> [YOUR OBJECTIVE] Write out the entire listing below word for word, omitting the pictures.

> [TASK MATERIAL]
——

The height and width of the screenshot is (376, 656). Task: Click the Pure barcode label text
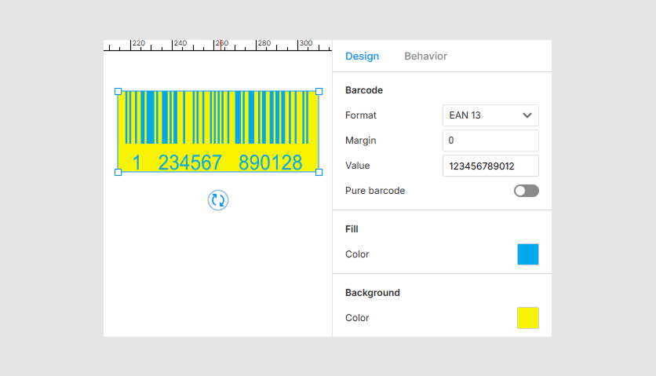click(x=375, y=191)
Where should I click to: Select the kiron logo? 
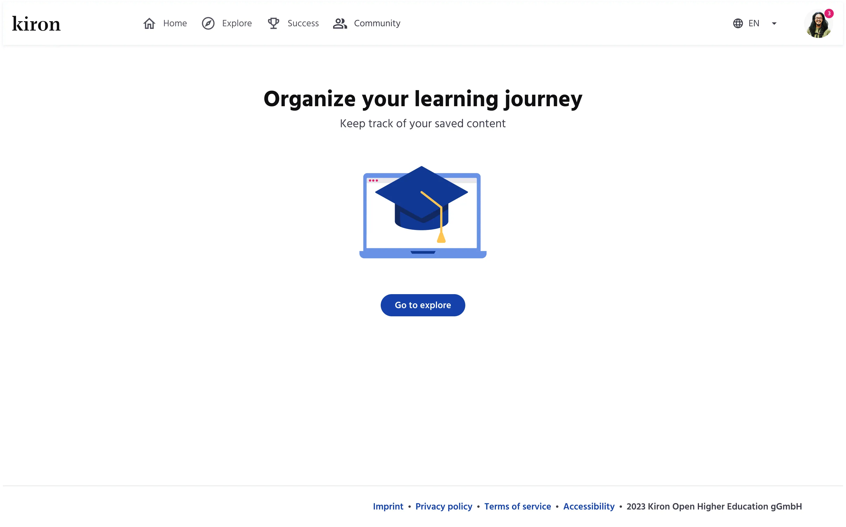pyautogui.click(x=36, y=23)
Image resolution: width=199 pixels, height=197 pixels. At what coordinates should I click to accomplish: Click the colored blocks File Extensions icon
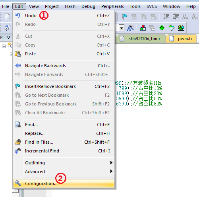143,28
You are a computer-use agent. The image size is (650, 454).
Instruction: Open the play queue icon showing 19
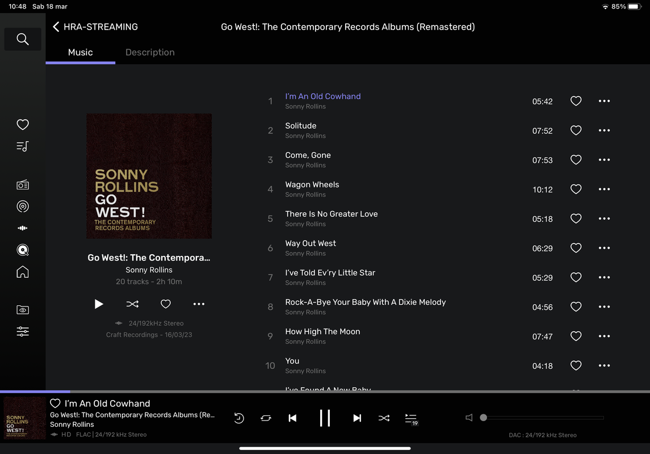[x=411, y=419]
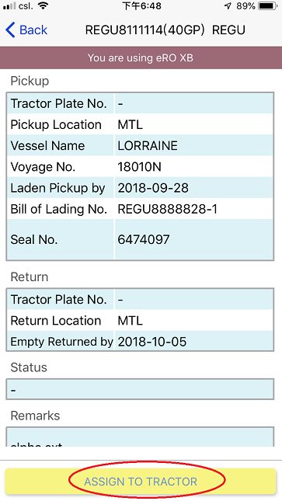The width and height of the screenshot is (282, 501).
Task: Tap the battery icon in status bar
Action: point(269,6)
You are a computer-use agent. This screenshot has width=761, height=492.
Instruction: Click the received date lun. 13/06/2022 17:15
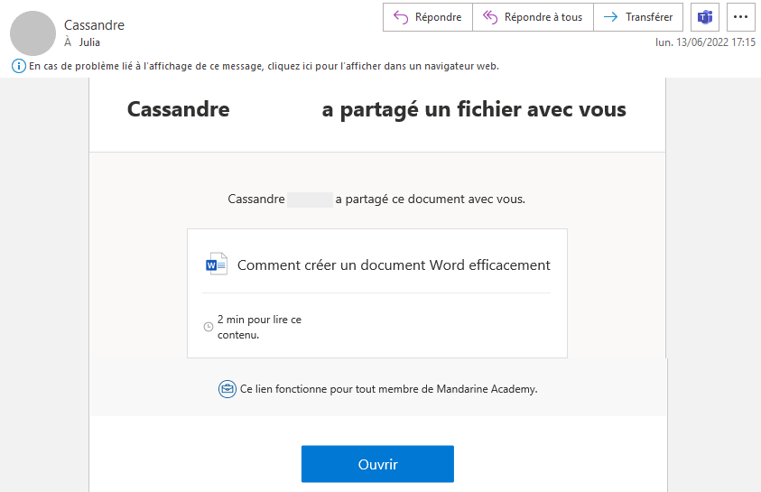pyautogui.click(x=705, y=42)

——

> [EXERCISE RESPONSE]
The height and width of the screenshot is (376, 656). Task: Click the Pure barcode label text
click(x=375, y=191)
Where should I click to: Select the kiron logo? 
pyautogui.click(x=36, y=23)
Image resolution: width=199 pixels, height=197 pixels. At what coordinates should I click to accomplish: Click the colored blocks File Extensions icon
143,28
You are a computer-use agent. The image size is (650, 454).
Instruction: Open the play queue icon showing 19
[x=411, y=419]
The width and height of the screenshot is (282, 501).
Task: Tap the battery icon in status bar
Action: point(269,6)
You are a computer-use agent. This screenshot has width=761, height=492.
Instruction: Click the received date lun. 13/06/2022 17:15
pyautogui.click(x=705, y=42)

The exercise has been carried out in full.